TASK GOAL:
Each line from the start of the entries through the line that contains "Click the drag handle for Датчики section" should be output exactly, please.

Collected data entries
========
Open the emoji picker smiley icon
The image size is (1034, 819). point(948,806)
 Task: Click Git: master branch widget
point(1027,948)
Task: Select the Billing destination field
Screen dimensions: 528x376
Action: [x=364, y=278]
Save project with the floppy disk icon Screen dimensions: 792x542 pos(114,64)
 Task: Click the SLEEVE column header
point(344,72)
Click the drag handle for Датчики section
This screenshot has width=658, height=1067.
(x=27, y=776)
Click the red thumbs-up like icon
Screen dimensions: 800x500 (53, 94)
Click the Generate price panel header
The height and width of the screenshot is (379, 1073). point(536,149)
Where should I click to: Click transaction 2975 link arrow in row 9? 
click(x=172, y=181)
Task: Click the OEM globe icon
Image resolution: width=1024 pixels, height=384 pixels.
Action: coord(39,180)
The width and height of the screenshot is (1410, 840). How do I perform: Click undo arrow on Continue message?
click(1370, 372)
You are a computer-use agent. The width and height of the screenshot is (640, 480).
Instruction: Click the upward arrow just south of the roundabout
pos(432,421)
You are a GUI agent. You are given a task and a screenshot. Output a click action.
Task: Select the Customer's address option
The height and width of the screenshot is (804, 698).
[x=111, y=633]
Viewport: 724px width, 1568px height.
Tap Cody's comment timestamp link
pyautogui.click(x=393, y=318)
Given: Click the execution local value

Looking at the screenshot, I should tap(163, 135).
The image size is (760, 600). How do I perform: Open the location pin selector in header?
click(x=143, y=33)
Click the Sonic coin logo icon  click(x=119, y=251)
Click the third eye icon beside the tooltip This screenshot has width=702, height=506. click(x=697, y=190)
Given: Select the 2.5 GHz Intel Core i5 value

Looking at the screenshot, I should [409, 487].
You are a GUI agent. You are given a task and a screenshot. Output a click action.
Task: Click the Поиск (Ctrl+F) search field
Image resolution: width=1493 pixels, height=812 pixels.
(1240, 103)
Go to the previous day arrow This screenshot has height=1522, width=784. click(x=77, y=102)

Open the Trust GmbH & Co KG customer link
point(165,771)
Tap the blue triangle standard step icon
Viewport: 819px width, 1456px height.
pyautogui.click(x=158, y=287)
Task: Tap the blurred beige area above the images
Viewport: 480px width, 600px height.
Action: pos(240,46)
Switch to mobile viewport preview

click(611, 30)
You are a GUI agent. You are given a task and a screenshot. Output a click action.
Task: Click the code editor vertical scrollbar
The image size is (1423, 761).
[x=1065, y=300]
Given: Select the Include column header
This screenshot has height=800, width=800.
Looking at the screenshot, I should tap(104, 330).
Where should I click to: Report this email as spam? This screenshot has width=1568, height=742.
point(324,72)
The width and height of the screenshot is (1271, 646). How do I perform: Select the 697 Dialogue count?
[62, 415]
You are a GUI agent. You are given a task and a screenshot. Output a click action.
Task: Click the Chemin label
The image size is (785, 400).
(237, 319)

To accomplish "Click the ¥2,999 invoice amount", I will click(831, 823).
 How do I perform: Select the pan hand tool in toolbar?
========
EXERCISE ANSWER:
Open the emoji picker smiley icon
The image size is (1034, 819). point(948,806)
 Task: Click Git: master branch widget
point(1027,948)
Task: Select the Billing destination field
Screen dimensions: 528x376
Action: [x=364, y=278]
Save project with the floppy disk icon Screen dimensions: 792x542 pos(114,64)
 Task: Click the SLEEVE column header
point(344,72)
Click the drag handle for Датчики section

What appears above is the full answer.